Defrost or drain shrimps and water chestnuts if necessary. Rinse mushrooms and soak them covered with lukewarm water for about 30 minutes.
Clean or peel and wash the vegetables. Cut the paksoi and the corn on the cob in half lengthwise. Cut carrots into sticks. Sort the sprouts, wash and drain.
Wash the duck breast, dab dry. Season with salt and pepper. Fry in a flat hot roaster or an ovenproof pan without fat first on the skin side for approx. 5 minutes, then turn and continue to fry for 5 minutes.
Mix honey and 1 tablespoon soy sauce. Brush the duck breasts with it. Roast in the preheated oven (electric cooker: 200 °C/circulating air: 175 °C/gas: level 3) for 12-15 minutes.
In the meantime, cut the shrimps lengthwise on their backs and remove the dark intestine. Wash the shrimps and dab dry. Heat 2 tablespoons of oil in a wok or large frying pan. Stir-fry the prawns for about 2 minutes.

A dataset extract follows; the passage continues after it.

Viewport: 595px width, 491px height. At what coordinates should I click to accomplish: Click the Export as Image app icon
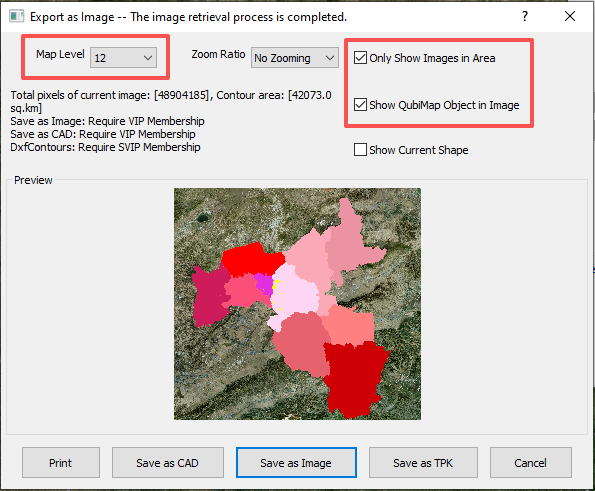click(x=17, y=16)
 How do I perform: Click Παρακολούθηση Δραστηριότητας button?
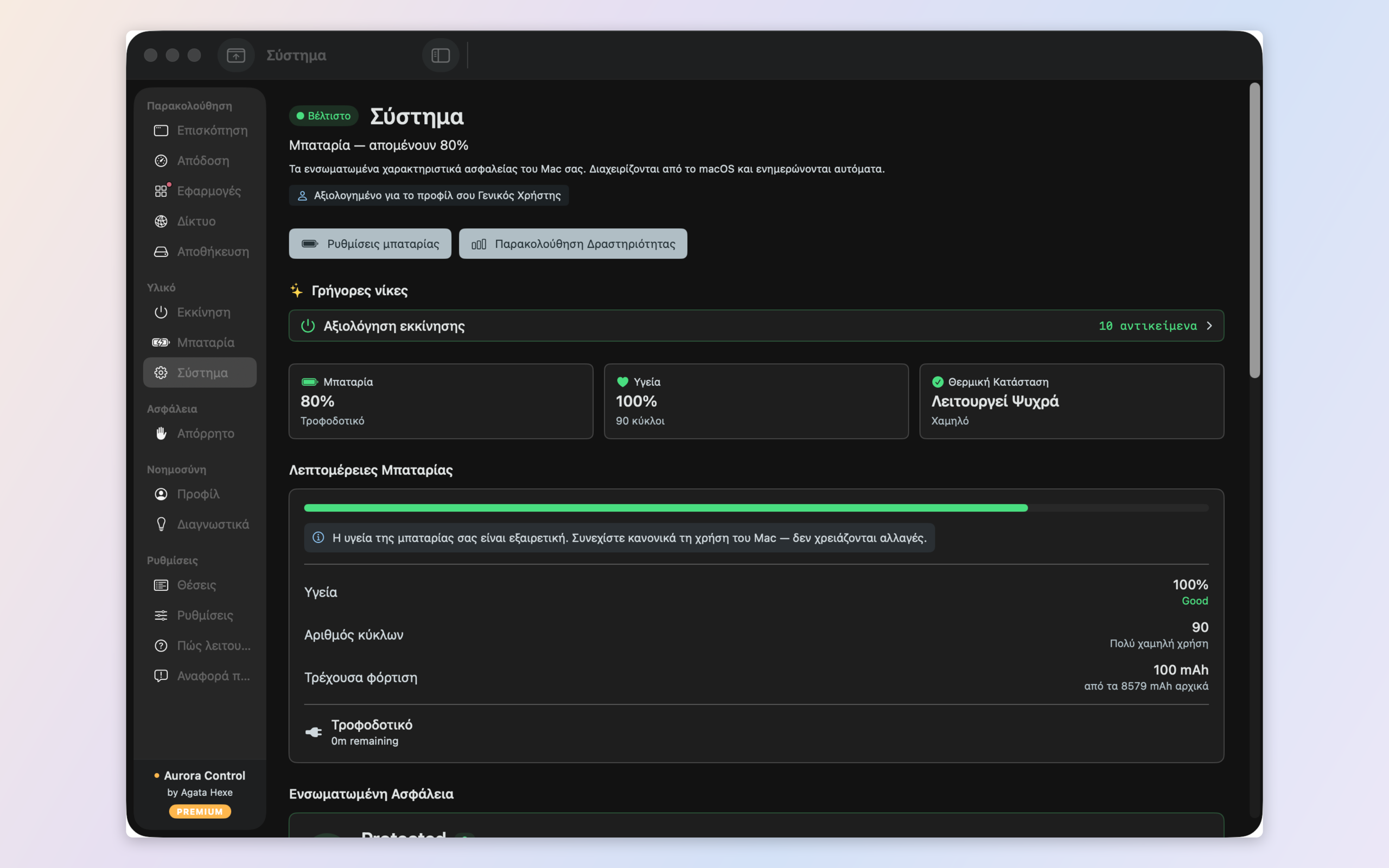(x=573, y=244)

Add corn, carrots, paksoi and water chestnuts and stir-fry for about 5 minutes. Drain the mushrooms and cut them a little smaller. Fry the mushrooms, sprouts and mangetouts for 2 minutes.
Pour 6 tablespoons of soy sauce and 1/8 l of water over the vegetables. Bring to the boil, simmer for 2-3 minutes. Season to taste with stock and five-spice powder.
Cut the duck breast into slices. Arrange everything on a plate and sprinkle with sesame oil. Serve with rice (see page 30).